Welcome to the brave new world of greenhouse gardening! A garden without a greenhouse is like a house without a refrigerator or washing machine. Once you start using yours, you will wonder how you ever gardened without one. Suddenly your gardening will step up a level. The propagation bug is seriously compelling. Nothing is quite like a healthy tray of healthy seedlings to get a green-fingered pulse racing.
So, how to get started? Firstly, the golden rule is to keep it simple. Your greenhouse will be used for three main purposes: raising seedlings and young plants, overwintering tender plants, and growing tender annual crops like chillies, cucumbers and tomatoes. These different functions require different cultivation techniques, but all of them have a few basics in common.
Firstly, ventilation is incredibly important to get right. A close, stuffy atmosphere breeds pests and diseases, much like a stiflingly overheated house breeds illness in wintertime. Use the vents not only when temperatures outside are balmy, but on sunny winter days when, especially if your greenhouse is sited, as it ideally should be, in a south-facing location. You will, of course, be spending lots of time in your new retreat, so you will soon learn to gauge when the vents need opening or closing.
Water is the other common factor in all methods of greenhouse cultivation. The only foolproof method of keeping water at its optimum level for each plant is to be present. Don’t spread yourself so thinly that you cannot remain on fairly intimate terms with each plant or group of identical plants in your greenhouse. This may sound rather eccentric, but being on familiar terms with each plant means you can check it frequently for dryness. No two plants have the same water requirements, so a blanket watering regimen is likely to fail. Watering cans are more effective than hoses, because you can give each plant close individual attention.
Space between plants is just as vital as ventilation when it comes to greenhouse cultivation. If plants are crammed in, diseases spread and growth is stunted. Again, opt for a small number of treasured, well-tended plants rather than an unmanageable quantity of neglected ones. It is tempting to get carried away and bite off way more than you can chew when you see all those enticing seed packets on the shelf, but be realistic. How many courgette plants can you really fit into your vegetable patch? If your enthusiasm has got the better of you, give away extra plants to friends and green-fingered neighbours. They will thank you come harvest time, and maybe even give you some of their garden bounty in return.

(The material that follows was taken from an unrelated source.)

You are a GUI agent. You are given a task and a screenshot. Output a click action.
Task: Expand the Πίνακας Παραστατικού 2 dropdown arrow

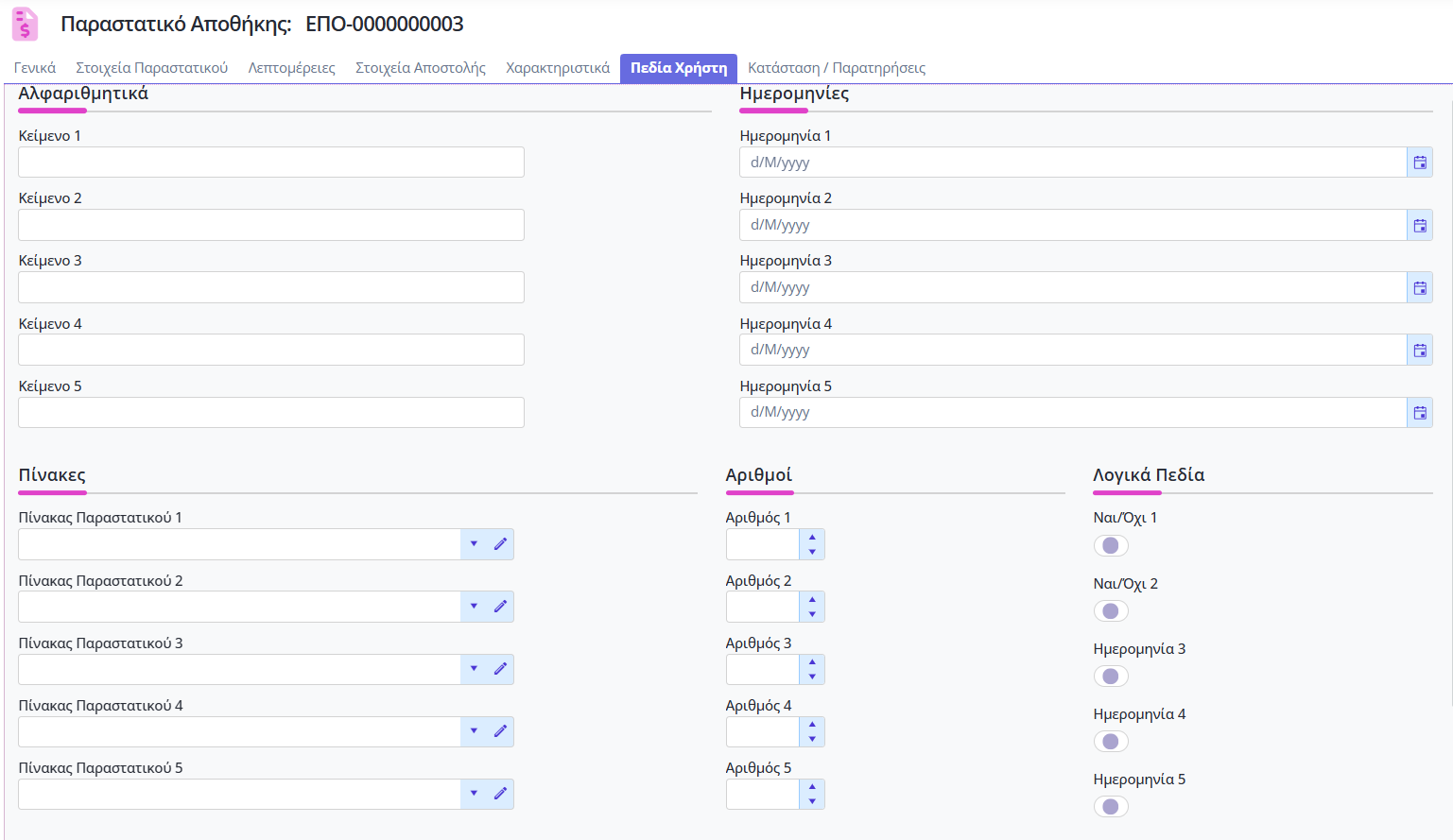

Pay attention to the soil you use in pots and greenhouse beds. Again, there is no hard and fast rule, because different plants love different soils. There is no one size fits all, and just as we all enjoy different foods, so do our plants. Use organic composts where possible, and if you have your own compost heap and take the time to develop your own potting compost, you will save a lot of money over the years, particularly if propagation becomes a serious pastime.
You can easily make liquid teas from wild and garden plants, like nettles and comfrey. Some teas promote leaf growth, whilst others promote fruiting. Using and applying these sparingly during cultivation can help ensure a good crop of produce, positively glowing with health. Tomatoes benefit hugely from dilute feeds, and so if you plan to make your own, make sure you brush up on recipes and application schedules before the growing season starts around late March.
If you follow the basics discussed above, you will have healthy plants which are reasonably pest resistant. However, vigilance is the best prevention, and again, if you opt for quality over quantity, it should be possible to monitor your greenhouse occupants and quickly eliminate infestations.